▶ _Description of the task_: Scan the data below for the string "dimensions". Show every line where it turns up.

[Dataset entries]
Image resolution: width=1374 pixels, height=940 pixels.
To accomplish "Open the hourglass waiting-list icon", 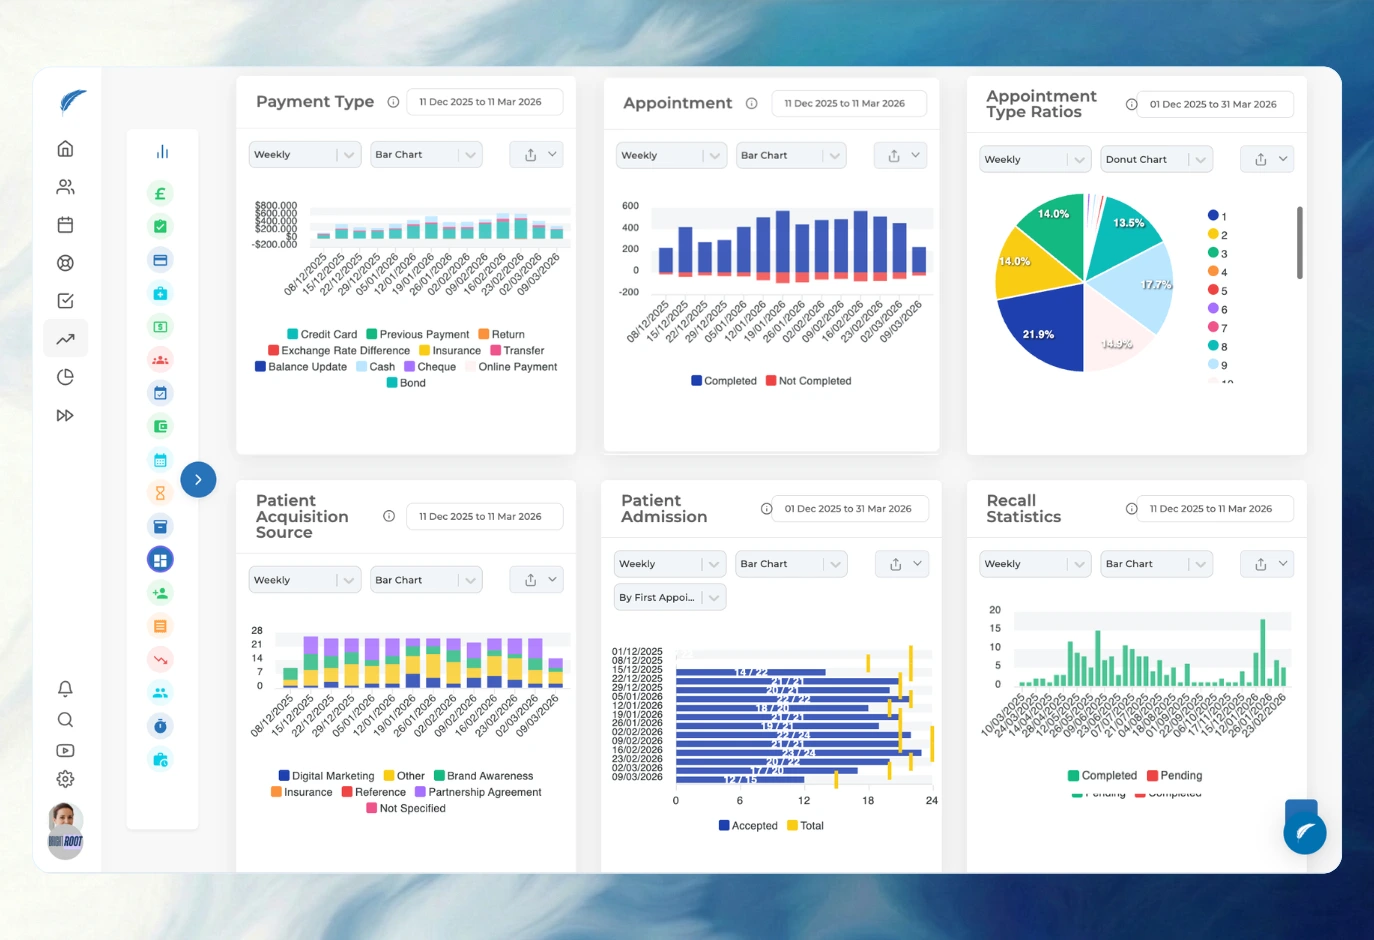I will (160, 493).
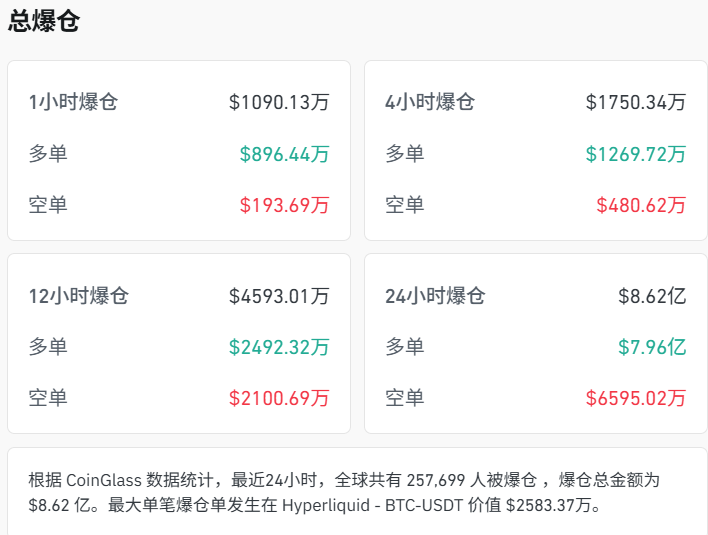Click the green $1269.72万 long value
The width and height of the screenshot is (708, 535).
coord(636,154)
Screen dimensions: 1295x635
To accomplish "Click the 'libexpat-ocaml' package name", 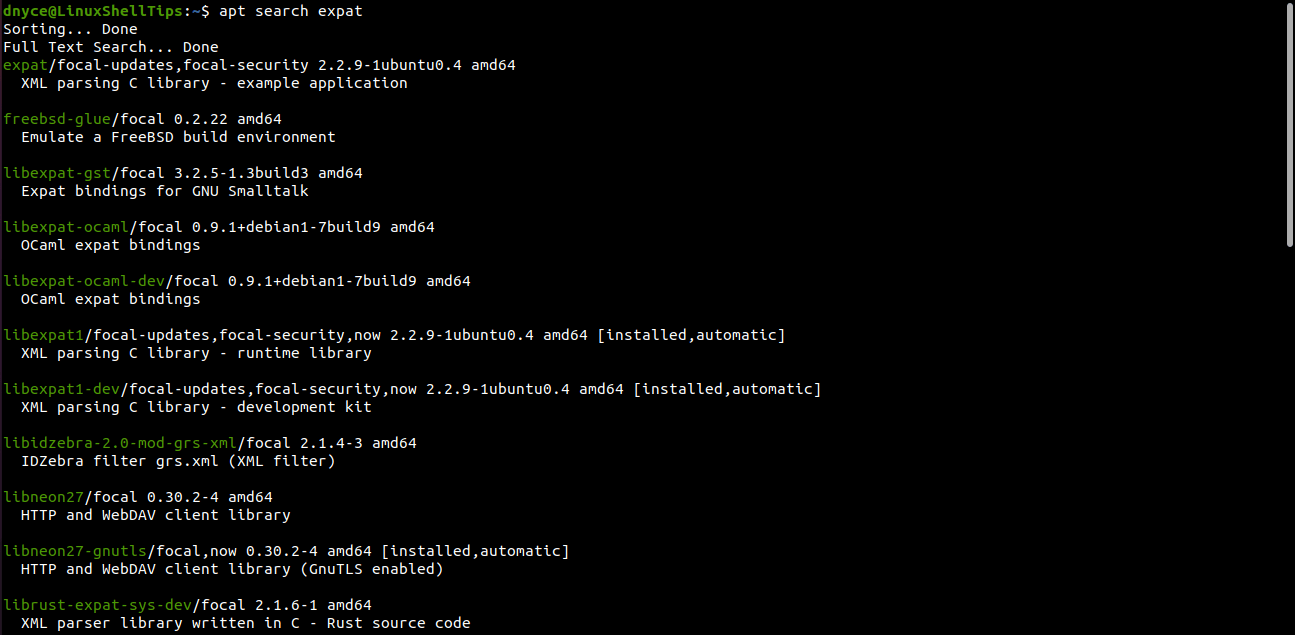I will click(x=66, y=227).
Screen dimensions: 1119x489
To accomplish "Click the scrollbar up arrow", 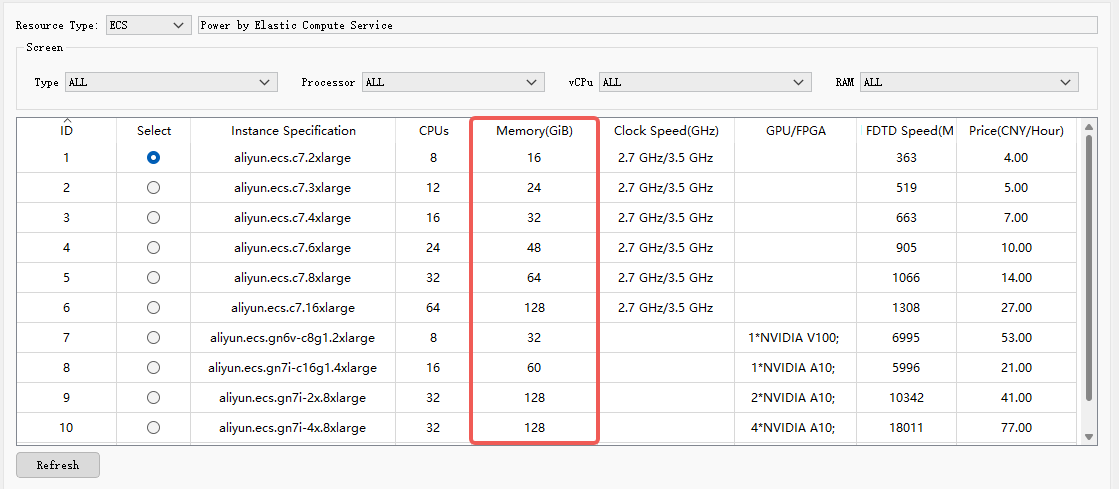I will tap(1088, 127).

▶ _Answer for the task_:
Screen dimensions: 1295x635
Screen dimensions: 1119x489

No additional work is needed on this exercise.